_EXERCISE INSTRUCTIONS_: Starting with the line that contains "625x424 pixels. At" and going through the end of the entries, switch "label" to "tick" and rewrite those lines with nothing else altered. Do not include the pictures.

Entries from a collection
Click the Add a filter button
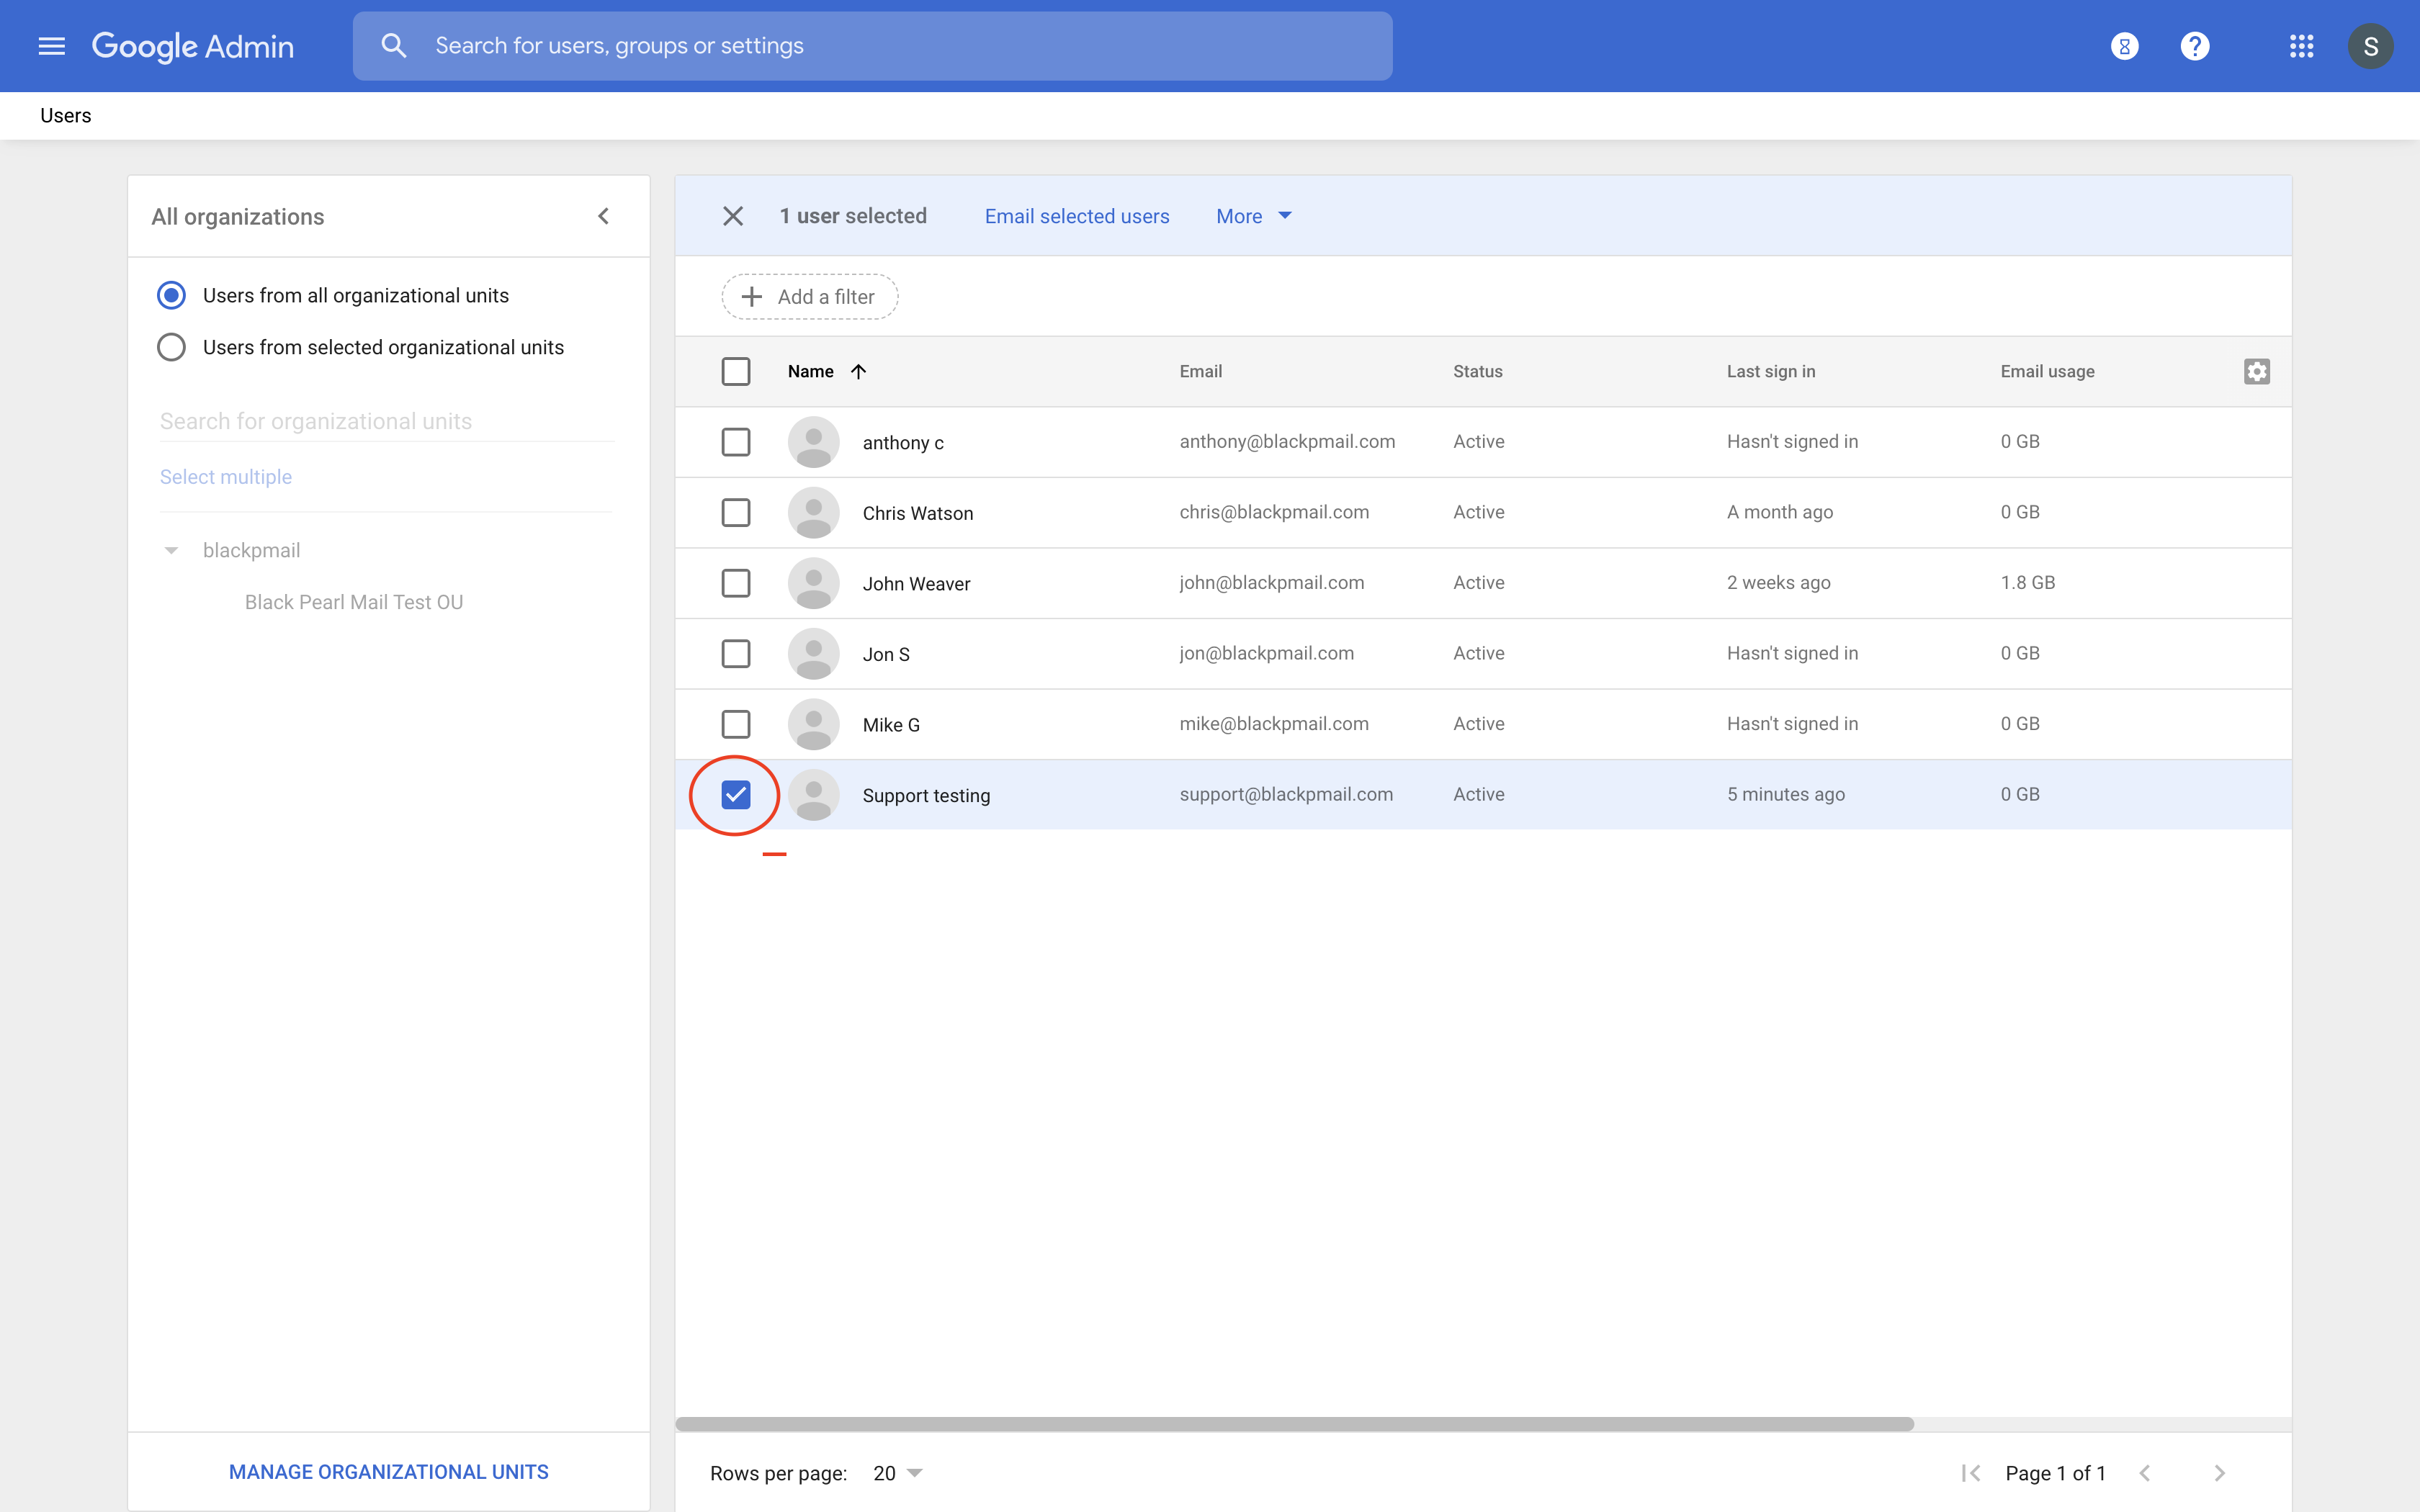The height and width of the screenshot is (1512, 2420). click(809, 297)
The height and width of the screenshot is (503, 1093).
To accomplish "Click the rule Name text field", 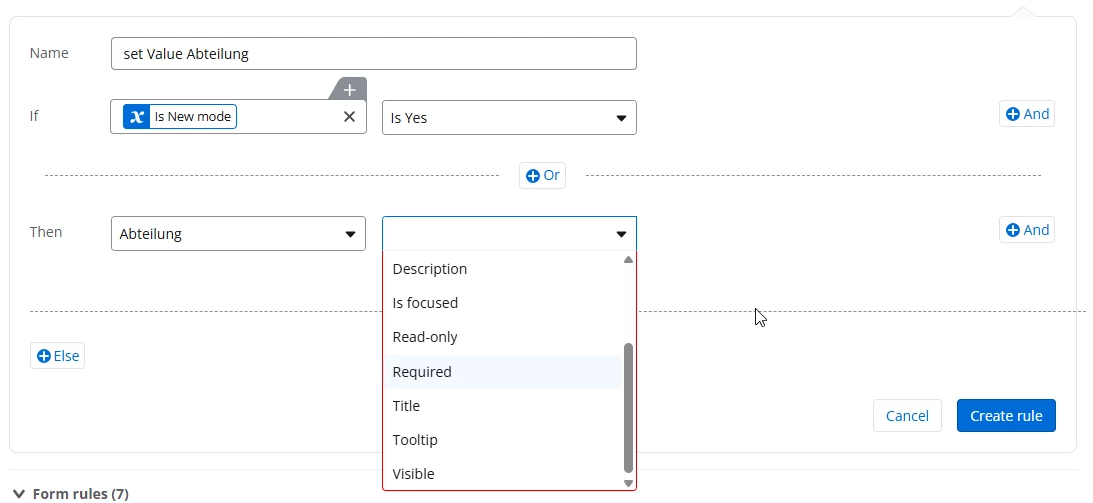I will pyautogui.click(x=373, y=54).
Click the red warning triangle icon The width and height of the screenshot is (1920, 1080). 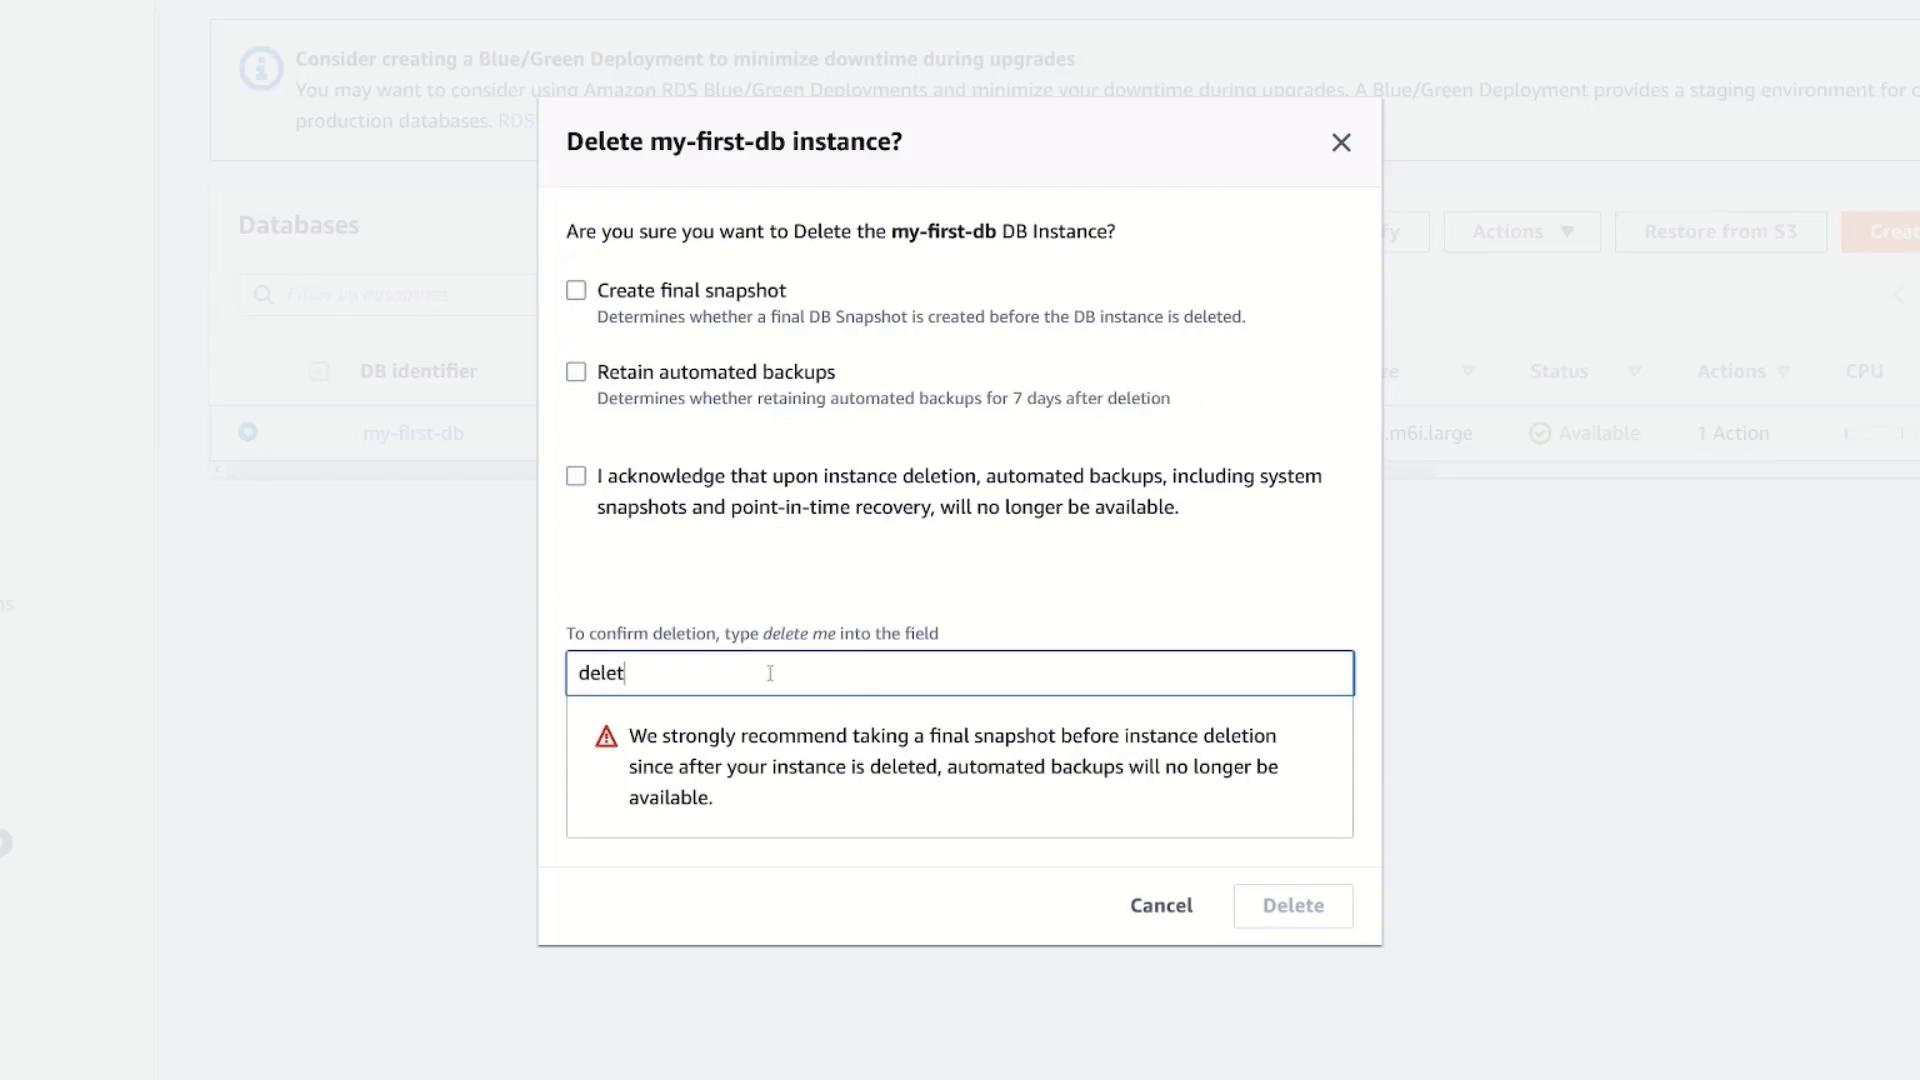pyautogui.click(x=606, y=738)
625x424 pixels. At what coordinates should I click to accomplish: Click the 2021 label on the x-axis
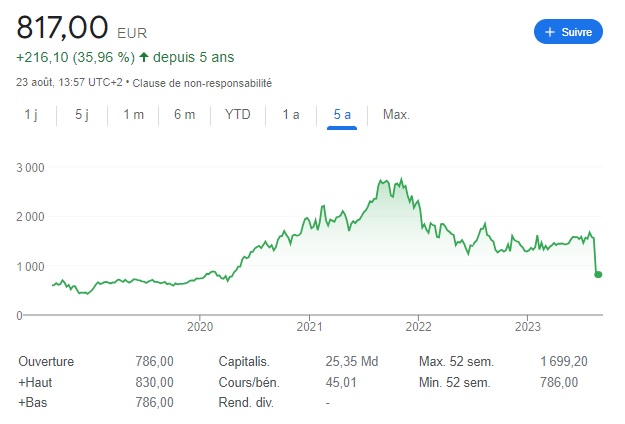tap(309, 326)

_OUTPUT FOR THIS TASK_:
625x424 pixels. At what coordinates should I click to accomplish: Click the 2021 tick on the x-axis
tap(309, 326)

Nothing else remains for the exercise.